Target position data
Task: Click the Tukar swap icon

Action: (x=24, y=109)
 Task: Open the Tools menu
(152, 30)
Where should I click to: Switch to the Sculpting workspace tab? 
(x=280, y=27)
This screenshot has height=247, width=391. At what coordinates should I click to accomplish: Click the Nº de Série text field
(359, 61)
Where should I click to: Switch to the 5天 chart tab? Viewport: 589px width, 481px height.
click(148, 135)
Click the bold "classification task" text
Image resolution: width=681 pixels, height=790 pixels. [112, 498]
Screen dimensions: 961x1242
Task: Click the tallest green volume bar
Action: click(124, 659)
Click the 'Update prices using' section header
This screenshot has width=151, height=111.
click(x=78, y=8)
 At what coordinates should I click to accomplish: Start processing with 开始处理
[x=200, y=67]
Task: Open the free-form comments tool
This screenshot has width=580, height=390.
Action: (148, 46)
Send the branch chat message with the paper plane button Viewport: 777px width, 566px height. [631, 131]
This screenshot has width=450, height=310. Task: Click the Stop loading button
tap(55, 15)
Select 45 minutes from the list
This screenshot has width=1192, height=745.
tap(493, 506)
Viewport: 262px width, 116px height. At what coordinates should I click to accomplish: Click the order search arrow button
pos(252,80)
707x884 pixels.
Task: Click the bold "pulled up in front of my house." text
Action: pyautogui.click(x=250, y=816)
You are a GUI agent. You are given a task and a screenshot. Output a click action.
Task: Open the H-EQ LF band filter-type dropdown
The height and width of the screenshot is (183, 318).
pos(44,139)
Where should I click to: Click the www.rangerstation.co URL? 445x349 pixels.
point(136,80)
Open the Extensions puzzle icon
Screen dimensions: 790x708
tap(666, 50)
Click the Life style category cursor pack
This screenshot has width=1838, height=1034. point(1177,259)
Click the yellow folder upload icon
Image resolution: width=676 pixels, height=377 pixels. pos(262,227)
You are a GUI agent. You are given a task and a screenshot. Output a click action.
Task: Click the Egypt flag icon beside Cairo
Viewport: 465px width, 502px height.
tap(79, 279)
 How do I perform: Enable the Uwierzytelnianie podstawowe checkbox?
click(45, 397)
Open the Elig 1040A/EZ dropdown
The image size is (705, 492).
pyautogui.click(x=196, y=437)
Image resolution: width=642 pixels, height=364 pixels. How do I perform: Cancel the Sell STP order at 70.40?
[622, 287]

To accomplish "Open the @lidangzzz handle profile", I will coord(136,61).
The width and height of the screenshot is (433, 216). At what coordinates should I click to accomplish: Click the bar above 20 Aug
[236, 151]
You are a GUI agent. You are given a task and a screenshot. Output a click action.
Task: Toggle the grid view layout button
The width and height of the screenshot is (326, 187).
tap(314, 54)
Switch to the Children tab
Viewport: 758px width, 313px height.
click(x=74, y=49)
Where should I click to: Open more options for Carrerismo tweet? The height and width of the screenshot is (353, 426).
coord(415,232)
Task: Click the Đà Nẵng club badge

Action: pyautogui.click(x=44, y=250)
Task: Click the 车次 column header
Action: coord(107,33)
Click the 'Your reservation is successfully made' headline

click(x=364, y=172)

▶ **TASK DETAILS**:
Copy the data verbatim, starting at the line that contains "Where should I click to: Open" and ending with the final line of the data, both ends included.

▶ **SOLUTION FOR THIS EXERCISE**:
Where should I click to: Open more options for Carrerismo tweet? The height and width of the screenshot is (353, 426).
coord(415,232)
Task: Click the Đà Nẵng club badge

Action: pyautogui.click(x=44, y=250)
Task: Click the 车次 column header
Action: coord(107,33)
Click the 'Your reservation is successfully made' headline

click(x=364, y=172)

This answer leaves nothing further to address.